Exercise requirements: Could you copy every record below exactly as it stands?

Entries shown:
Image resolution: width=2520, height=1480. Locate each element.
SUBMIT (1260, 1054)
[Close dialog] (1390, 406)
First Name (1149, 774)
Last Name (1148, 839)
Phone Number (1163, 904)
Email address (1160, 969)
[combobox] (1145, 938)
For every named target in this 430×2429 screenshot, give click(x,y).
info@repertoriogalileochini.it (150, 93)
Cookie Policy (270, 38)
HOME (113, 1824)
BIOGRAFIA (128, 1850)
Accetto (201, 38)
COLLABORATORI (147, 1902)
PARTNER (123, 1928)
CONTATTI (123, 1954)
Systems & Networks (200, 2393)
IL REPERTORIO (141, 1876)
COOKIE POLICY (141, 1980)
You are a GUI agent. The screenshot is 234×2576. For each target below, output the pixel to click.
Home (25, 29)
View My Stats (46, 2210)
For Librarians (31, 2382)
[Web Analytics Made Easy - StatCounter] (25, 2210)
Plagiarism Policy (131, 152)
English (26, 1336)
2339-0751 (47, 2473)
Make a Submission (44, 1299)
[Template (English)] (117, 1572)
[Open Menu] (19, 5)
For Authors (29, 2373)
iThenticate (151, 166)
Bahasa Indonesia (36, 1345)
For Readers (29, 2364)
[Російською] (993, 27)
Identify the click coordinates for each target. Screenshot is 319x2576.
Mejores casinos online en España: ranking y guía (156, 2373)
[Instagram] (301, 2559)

Result of this task:
Image resolution: width=2520, height=1480. Locate each element.
SUBMIT (1260, 1054)
[Close dialog] (1390, 406)
First Name (1149, 774)
Last Name (1148, 839)
Phone Number (1163, 904)
Email address (1160, 969)
[combobox] (1145, 938)
For every named target in this 430×2429 screenshot, give click(x,y).
info@repertoriogalileochini.it (150, 93)
Cookie Policy (270, 38)
HOME (113, 1824)
BIOGRAFIA (128, 1850)
Accetto (201, 38)
COLLABORATORI (147, 1902)
PARTNER (123, 1928)
CONTATTI (123, 1954)
Systems & Networks (200, 2393)
IL REPERTORIO (141, 1876)
COOKIE POLICY (141, 1980)
You are a GUI agent. The screenshot is 234×2576. For each target below, output the pixel to click.
Home (25, 29)
View My Stats (46, 2210)
For Librarians (31, 2382)
[Web Analytics Made Easy - StatCounter] (25, 2210)
Plagiarism Policy (131, 152)
English (26, 1336)
2339-0751 (47, 2473)
Make a Submission (44, 1299)
[Template (English)] (117, 1572)
[Open Menu] (19, 5)
For Authors (29, 2373)
iThenticate (151, 166)
Bahasa Indonesia (36, 1345)
For Readers (29, 2364)
[Російською] (993, 27)
Identify the click coordinates for each target. Screenshot is 319x2576.
Mejores casinos online en España: ranking y guía (156, 2373)
[Instagram] (301, 2559)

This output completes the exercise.